Ação do gene SRY, da testosterona, do AMH e da enzima 5-alfa-redutase na masculinização
Ativação genética do gene SRY e determinação gonadal
Durante a fase inicial do desenvolvimento embrionário, a anatomia reprodutora permanece num estado bipotencial e indiferenciado.
Até à sexta semana de gestação, todos os embriões possuem um modelo arquitetónico comum composto pela crista gonadal indiferenciada e por dois pares de condutos internos paralelos.

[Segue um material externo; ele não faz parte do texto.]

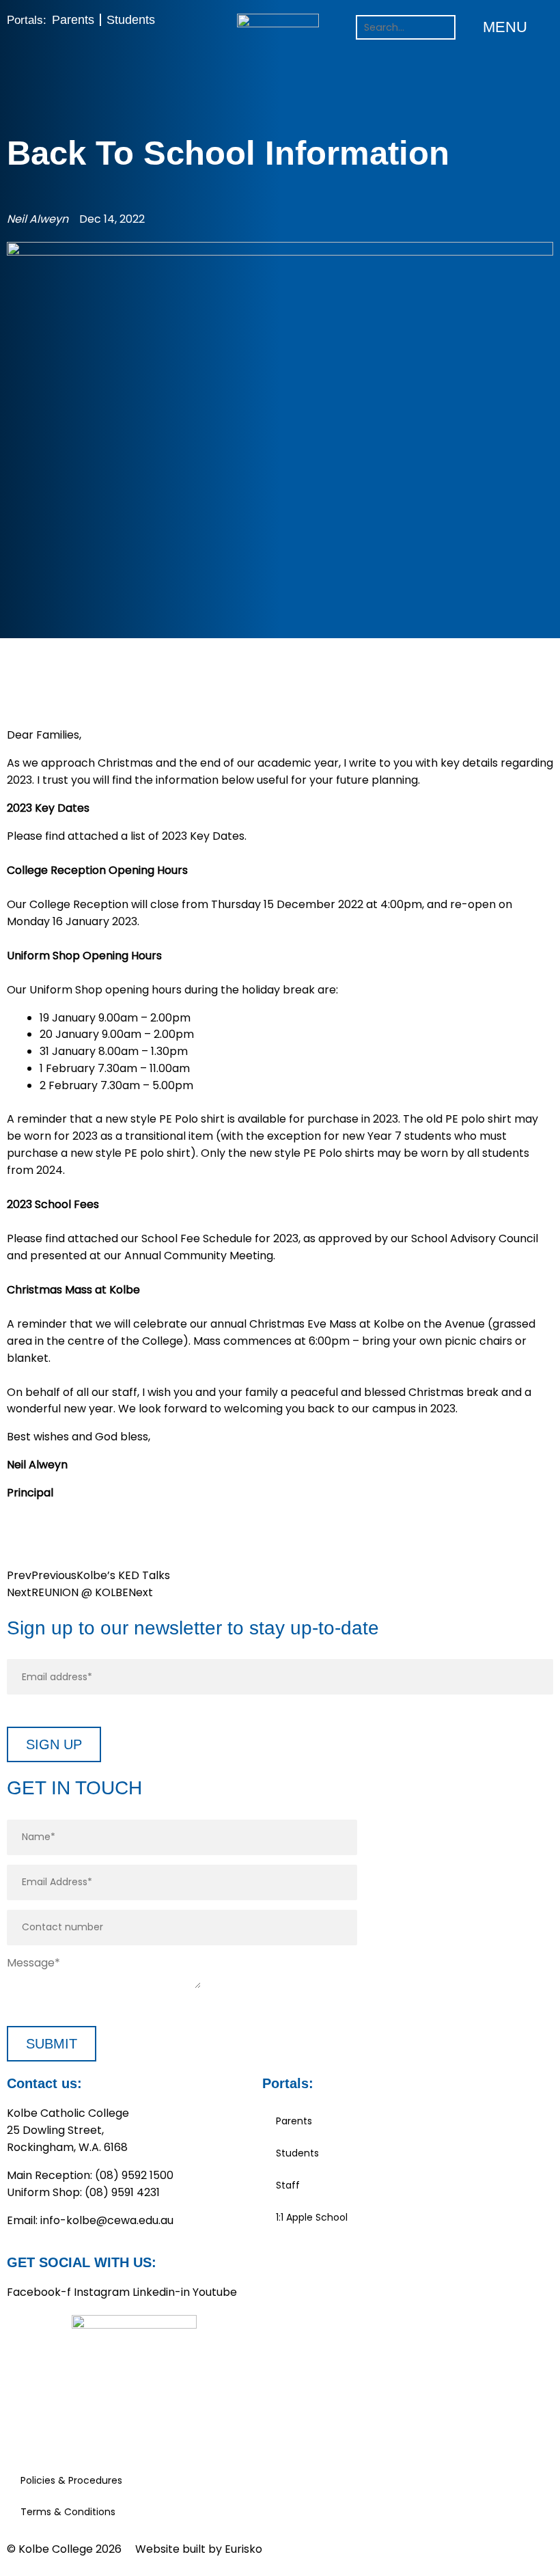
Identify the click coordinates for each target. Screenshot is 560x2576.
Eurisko (243, 2549)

A bifurcação decisiva para o fenótipo masculino inicia-se entre a sexta e a sétima semana, através da expressão do gene SRY, localizado no braço curto do cromossoma Y. Este gene atua como um interruptor mestre que codifica o fator determinante testicular.
A sua expressão específica transforma a gónada indiferenciada na estrutura dos testículos masculinos, orquestrando a diferenciação das células de Sertoli e de Leydig.

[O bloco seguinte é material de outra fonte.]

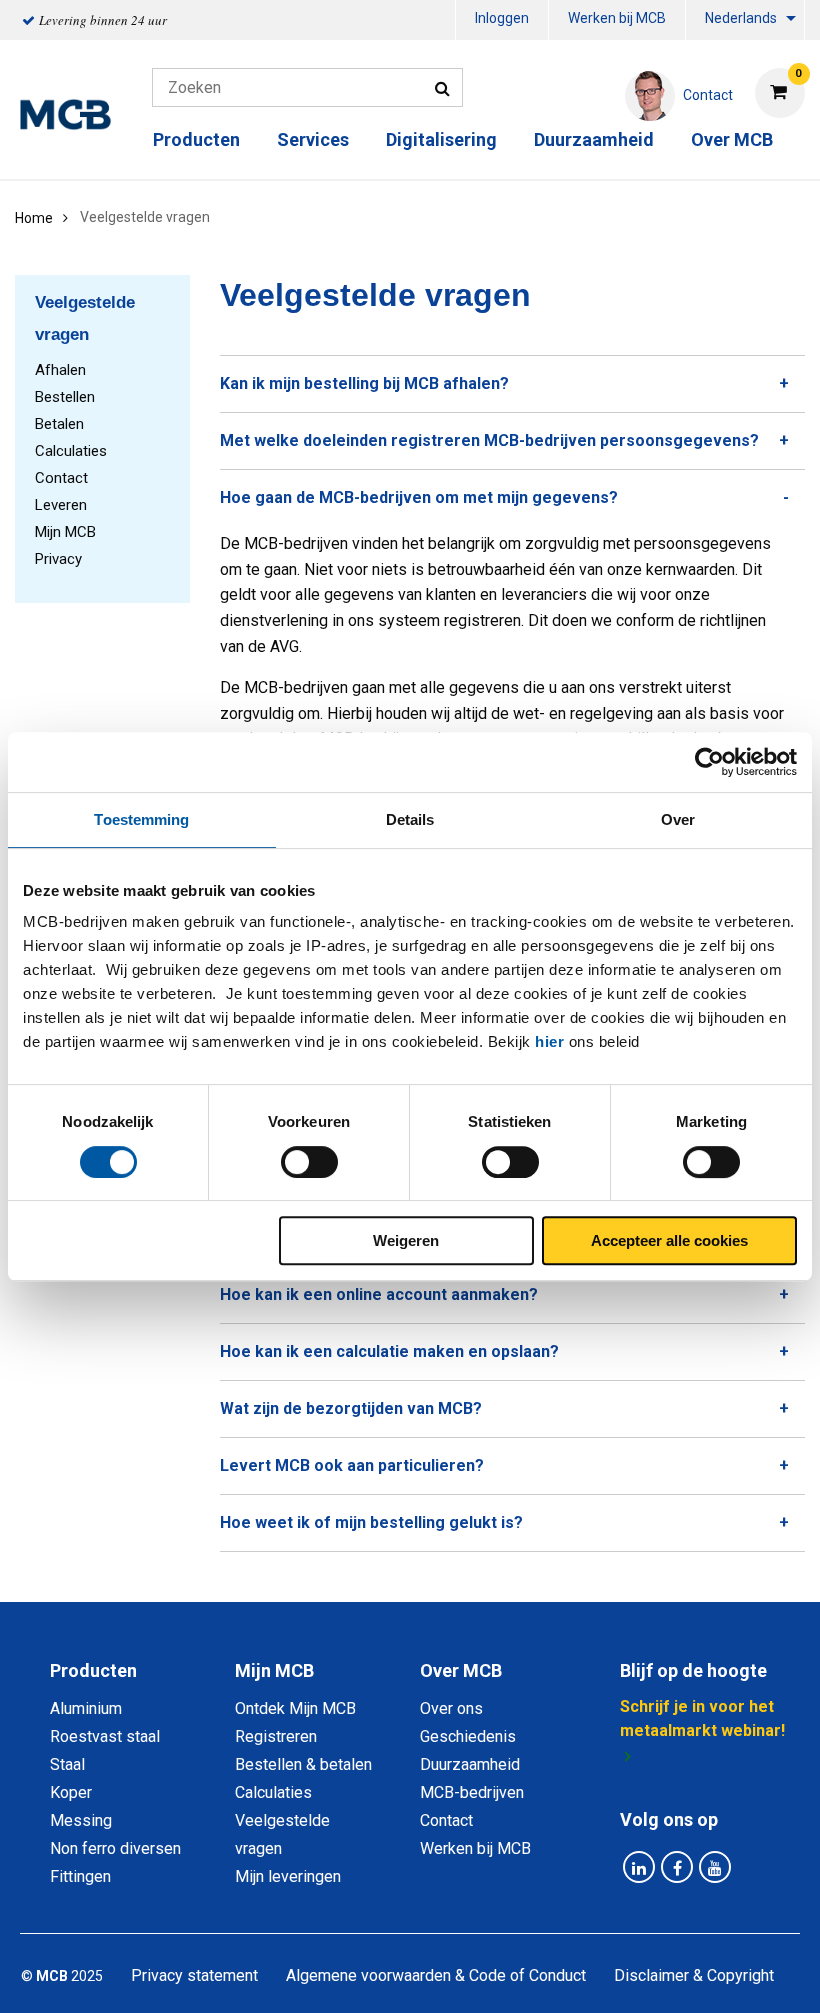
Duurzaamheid (594, 139)
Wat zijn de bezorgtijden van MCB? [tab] (351, 1408)
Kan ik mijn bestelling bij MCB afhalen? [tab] (364, 383)
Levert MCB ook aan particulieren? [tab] (352, 1465)
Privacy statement (194, 1975)
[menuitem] (502, 20)
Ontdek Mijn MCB (295, 1708)
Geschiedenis (468, 1736)
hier (549, 1041)
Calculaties (71, 451)
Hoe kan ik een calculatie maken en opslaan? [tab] (389, 1351)
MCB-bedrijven (472, 1792)
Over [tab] (678, 819)
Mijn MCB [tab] (274, 1670)
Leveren (61, 505)
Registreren (276, 1736)
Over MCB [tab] (461, 1670)
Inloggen (502, 18)
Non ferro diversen (115, 1848)
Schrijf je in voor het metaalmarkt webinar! (702, 1718)
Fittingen (80, 1876)
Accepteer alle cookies (669, 1240)
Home (34, 218)
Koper (71, 1792)
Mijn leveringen (288, 1876)
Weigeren (406, 1240)
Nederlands (741, 18)
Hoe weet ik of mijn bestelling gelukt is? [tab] (371, 1522)
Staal (67, 1764)
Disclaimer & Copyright (694, 1975)
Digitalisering (441, 139)
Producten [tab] (93, 1670)
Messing (81, 1820)
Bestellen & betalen (303, 1764)
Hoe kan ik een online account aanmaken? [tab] (379, 1294)
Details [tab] (410, 819)
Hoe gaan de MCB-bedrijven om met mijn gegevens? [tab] (419, 497)
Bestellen (65, 397)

Desta forma, a ativação do gene SRY rompe a neutralidade embrionária, desencadeando a complexa cascata hormonal que orientará o resto da diferenciação somática no homem.

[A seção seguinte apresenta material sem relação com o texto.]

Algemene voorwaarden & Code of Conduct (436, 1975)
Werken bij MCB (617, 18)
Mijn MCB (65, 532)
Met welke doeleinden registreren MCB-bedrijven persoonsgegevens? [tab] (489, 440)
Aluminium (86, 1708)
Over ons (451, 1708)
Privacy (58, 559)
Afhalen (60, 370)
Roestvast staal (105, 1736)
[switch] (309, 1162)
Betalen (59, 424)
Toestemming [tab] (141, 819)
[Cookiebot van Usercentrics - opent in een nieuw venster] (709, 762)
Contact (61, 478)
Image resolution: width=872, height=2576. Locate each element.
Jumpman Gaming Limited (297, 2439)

Ação hormonal interna: AMH e testosterona
Com a estrutura gonadal masculina estabelecida, o testículo embrionário assume a regulação endócrina do desenvolvimento interno.
As células de Sertoli recém-diferenciadas secretam imediatamente a hormona antimülleriana.
A função deste mensageiro químico é provocar a involução e a regressão completa dos ductos de Müller, impedindo a formação somática do útero, do colo do útero e das trompas de Falópio. Paralelamente, as células de Leydig iniciam a produção massiva de testosterona.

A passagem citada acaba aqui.